= Required task =
Reproduce the records below word for word, from the first line through the line containing "Looking at the screenshot, I should click(426, 61).".

::: Material to process

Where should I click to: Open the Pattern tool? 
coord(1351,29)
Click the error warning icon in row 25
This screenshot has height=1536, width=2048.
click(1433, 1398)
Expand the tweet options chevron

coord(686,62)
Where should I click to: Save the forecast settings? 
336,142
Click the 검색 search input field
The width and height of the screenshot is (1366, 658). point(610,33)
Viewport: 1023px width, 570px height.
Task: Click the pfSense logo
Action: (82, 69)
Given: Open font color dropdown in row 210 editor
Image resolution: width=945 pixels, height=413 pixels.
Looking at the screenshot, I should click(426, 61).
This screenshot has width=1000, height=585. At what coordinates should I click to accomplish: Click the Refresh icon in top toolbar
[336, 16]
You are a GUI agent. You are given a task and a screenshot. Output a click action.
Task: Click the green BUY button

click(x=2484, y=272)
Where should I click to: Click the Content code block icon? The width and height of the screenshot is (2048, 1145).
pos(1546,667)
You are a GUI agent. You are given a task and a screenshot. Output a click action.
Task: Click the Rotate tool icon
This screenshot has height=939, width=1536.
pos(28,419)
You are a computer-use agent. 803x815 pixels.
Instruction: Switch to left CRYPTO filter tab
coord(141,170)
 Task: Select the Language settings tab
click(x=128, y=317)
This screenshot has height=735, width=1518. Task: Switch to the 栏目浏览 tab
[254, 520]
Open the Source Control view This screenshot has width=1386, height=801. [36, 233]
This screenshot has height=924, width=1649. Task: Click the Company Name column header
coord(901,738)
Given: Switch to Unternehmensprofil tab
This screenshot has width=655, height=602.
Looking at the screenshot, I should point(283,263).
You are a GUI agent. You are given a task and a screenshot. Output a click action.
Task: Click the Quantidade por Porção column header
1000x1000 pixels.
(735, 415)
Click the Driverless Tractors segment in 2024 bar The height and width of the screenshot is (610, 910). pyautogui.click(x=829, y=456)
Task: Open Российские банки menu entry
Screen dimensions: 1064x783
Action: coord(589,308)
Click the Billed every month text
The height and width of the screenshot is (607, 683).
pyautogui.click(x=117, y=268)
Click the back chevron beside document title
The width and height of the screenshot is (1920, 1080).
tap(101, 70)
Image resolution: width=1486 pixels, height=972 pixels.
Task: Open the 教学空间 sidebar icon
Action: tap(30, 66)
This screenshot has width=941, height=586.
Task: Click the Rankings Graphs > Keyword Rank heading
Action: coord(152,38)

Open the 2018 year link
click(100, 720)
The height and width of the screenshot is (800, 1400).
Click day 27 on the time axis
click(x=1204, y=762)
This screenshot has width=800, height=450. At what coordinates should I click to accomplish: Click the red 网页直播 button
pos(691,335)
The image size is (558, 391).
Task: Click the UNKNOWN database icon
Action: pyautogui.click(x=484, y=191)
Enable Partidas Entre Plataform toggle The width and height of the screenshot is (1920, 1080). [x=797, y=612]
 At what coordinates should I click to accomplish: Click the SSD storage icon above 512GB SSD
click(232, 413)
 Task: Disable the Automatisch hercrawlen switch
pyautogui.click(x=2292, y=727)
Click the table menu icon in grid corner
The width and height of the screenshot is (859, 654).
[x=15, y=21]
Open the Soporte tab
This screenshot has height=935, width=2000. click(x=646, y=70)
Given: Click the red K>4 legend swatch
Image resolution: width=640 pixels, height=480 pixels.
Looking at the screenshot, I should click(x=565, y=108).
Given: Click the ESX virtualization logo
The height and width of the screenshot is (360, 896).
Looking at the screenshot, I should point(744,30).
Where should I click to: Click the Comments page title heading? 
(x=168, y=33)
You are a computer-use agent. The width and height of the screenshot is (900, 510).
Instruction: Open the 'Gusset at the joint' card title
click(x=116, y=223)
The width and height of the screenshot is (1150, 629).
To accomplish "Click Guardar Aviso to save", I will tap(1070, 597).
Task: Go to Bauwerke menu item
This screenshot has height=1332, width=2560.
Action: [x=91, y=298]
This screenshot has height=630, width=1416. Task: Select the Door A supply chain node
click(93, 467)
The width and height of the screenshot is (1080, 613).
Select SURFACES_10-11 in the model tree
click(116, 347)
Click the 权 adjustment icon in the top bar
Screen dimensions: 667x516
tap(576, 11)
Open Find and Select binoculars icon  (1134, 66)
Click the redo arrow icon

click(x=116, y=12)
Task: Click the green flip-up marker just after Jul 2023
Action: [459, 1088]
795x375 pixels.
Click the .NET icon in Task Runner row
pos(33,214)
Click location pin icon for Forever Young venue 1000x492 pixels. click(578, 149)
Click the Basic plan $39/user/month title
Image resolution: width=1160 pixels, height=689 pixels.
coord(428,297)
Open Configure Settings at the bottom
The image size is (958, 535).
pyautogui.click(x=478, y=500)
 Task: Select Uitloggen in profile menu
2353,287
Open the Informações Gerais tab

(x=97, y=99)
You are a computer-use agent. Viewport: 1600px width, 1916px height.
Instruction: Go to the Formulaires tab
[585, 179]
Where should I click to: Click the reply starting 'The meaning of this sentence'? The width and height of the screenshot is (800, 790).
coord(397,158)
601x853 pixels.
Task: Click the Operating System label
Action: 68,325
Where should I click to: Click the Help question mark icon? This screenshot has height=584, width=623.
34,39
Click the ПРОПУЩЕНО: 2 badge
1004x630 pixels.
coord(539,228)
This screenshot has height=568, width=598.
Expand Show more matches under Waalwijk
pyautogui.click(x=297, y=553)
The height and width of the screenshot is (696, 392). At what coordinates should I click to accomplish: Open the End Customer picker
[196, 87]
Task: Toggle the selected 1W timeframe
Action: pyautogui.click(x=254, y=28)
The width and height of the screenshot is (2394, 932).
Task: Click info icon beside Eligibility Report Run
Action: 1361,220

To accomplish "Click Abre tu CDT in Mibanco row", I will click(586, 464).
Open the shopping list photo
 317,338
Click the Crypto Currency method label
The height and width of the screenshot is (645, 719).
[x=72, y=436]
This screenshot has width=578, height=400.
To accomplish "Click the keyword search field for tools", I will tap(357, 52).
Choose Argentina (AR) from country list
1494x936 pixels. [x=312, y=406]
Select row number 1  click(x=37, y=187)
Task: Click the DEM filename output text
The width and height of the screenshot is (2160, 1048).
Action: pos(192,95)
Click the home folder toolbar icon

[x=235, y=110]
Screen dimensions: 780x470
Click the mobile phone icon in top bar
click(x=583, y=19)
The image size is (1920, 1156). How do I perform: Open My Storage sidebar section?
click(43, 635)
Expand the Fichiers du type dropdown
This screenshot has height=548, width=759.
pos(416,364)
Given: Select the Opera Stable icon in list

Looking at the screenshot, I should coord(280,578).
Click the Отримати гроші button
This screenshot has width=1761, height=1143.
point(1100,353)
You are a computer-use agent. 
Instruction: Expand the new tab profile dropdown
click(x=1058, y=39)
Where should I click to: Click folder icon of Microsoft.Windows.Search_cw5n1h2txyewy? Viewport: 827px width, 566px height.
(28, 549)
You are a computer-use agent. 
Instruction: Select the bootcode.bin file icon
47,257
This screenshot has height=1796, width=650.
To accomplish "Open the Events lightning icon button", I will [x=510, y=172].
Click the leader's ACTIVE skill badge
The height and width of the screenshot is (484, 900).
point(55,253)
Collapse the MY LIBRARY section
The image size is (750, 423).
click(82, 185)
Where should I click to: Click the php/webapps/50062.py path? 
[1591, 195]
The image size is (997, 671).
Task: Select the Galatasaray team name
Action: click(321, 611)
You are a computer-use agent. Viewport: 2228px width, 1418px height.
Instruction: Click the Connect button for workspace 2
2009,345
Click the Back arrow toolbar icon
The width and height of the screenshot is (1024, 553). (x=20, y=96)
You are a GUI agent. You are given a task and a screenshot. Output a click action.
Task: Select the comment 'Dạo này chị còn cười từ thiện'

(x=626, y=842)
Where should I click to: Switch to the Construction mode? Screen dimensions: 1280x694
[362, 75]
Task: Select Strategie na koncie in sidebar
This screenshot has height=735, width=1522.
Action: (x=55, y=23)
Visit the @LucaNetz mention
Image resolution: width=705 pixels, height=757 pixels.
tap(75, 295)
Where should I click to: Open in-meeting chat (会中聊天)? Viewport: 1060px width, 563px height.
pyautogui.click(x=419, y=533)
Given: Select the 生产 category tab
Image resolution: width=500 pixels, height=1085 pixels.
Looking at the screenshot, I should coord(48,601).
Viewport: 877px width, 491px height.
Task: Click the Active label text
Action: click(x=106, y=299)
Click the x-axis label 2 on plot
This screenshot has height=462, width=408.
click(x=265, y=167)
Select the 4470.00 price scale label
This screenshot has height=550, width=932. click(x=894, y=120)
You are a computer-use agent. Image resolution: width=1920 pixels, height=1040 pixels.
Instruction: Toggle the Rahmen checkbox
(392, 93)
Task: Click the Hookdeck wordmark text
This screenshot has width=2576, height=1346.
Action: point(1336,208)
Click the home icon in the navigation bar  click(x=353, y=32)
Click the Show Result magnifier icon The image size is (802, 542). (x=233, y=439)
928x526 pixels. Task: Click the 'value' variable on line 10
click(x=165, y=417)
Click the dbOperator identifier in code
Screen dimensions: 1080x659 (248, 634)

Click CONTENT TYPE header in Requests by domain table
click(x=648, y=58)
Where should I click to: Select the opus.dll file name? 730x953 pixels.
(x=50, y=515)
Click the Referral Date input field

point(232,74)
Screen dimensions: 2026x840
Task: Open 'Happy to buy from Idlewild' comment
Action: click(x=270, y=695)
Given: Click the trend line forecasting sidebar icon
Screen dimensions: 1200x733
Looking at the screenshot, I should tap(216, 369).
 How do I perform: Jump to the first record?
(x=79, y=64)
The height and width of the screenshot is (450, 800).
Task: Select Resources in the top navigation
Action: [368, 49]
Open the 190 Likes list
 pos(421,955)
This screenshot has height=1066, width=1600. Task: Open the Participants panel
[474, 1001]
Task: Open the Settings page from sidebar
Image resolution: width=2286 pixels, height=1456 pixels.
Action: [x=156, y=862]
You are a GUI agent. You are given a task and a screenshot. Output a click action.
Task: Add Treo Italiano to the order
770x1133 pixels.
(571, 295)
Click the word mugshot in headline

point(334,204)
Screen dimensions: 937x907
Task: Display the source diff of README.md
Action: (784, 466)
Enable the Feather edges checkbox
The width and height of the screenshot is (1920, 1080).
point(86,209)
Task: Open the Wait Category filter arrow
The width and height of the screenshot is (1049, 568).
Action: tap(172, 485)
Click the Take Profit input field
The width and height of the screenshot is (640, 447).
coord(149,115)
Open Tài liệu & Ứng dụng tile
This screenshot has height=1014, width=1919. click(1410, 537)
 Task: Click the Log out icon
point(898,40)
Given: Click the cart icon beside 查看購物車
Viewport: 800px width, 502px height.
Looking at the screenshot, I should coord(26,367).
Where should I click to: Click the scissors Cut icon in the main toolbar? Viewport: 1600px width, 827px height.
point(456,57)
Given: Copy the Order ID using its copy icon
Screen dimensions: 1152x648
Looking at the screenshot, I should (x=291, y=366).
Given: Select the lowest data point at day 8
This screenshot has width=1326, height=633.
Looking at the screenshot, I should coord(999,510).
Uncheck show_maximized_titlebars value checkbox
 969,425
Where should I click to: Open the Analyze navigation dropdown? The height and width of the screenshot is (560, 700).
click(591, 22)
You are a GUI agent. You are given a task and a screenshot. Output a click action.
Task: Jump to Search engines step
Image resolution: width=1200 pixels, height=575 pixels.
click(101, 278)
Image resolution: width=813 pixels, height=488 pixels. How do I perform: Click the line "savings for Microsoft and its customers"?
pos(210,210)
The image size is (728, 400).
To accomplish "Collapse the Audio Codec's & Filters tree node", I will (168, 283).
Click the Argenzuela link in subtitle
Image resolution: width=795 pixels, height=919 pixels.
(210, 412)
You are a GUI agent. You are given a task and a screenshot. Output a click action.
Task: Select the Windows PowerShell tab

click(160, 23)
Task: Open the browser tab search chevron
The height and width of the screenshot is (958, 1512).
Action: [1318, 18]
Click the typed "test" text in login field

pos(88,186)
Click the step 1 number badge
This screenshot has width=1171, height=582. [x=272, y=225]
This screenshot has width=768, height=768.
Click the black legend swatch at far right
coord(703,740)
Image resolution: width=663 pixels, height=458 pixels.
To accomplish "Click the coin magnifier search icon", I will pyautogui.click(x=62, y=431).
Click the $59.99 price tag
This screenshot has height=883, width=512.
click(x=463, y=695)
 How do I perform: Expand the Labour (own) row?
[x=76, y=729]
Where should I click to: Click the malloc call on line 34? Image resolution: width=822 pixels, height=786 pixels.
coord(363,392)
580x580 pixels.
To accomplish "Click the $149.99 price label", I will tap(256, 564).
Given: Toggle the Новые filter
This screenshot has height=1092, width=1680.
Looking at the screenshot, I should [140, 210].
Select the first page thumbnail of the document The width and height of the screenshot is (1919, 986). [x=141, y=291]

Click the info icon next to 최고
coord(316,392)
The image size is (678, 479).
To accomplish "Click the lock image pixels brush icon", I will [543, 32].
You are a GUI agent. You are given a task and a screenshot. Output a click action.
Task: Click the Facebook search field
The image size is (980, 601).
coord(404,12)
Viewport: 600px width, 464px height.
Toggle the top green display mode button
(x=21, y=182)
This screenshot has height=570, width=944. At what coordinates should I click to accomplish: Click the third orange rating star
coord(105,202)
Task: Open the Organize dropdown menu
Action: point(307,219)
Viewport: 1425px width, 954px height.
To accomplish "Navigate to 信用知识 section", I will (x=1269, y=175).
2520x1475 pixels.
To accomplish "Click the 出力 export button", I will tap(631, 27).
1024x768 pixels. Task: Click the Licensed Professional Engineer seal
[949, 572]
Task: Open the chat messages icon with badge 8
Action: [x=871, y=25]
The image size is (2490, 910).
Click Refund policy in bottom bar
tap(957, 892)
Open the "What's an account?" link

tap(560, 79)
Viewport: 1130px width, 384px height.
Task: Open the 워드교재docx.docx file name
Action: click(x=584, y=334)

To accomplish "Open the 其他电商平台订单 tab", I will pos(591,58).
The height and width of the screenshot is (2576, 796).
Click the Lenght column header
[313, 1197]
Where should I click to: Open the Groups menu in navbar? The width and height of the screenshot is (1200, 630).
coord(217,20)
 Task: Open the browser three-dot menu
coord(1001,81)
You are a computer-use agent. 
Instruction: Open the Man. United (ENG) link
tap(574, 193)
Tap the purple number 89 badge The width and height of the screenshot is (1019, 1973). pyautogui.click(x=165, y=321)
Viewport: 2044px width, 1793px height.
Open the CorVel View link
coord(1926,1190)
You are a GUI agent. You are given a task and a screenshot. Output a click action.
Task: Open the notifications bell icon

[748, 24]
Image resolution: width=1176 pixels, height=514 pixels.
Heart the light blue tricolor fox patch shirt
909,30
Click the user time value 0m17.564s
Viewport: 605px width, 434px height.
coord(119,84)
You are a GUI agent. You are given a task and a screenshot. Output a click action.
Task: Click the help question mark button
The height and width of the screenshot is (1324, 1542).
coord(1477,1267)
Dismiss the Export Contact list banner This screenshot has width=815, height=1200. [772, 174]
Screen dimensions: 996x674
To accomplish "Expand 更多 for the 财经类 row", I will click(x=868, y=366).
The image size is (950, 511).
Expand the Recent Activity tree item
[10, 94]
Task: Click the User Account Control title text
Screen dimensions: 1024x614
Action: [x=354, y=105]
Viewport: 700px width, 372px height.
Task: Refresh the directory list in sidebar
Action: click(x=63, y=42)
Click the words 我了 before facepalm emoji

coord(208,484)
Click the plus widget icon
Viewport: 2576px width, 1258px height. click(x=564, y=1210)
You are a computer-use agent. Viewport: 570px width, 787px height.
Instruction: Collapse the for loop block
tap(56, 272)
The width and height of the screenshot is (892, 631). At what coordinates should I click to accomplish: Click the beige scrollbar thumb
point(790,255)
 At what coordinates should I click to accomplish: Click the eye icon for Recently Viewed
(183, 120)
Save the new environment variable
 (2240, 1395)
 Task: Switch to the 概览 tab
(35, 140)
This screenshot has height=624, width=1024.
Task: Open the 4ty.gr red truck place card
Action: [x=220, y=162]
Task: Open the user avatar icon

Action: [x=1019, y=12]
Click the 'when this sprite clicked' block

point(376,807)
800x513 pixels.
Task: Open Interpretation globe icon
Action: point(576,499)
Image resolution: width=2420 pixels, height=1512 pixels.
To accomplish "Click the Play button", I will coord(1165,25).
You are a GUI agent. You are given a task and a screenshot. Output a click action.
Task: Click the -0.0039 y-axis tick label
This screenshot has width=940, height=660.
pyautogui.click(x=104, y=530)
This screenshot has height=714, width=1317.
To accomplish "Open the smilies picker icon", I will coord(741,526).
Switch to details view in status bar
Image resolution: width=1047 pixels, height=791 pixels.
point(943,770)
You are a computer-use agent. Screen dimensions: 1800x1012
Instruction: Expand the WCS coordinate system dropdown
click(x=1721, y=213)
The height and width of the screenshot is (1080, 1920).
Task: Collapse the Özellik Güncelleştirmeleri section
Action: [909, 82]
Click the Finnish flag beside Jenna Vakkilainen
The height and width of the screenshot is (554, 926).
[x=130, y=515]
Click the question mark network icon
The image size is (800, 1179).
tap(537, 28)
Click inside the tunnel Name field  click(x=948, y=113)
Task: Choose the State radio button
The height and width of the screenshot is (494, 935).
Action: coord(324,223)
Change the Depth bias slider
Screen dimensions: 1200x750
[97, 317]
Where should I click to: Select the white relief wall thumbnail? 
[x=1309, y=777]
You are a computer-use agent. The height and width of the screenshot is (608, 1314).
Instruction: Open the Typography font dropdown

::::::

= Exercise result =
Where should I click to: Open the Pattern tool? 
coord(1351,29)
Click the error warning icon in row 25
This screenshot has height=1536, width=2048.
click(1433, 1398)
Expand the tweet options chevron

coord(686,62)
Where should I click to: Save the forecast settings? 
336,142
Click the 검색 search input field
The width and height of the screenshot is (1366, 658). point(610,33)
Viewport: 1023px width, 570px height.
Task: Click the pfSense logo
Action: (82, 69)
Given: Open font color dropdown in row 210 editor
Image resolution: width=945 pixels, height=413 pixels.
Looking at the screenshot, I should click(426, 61).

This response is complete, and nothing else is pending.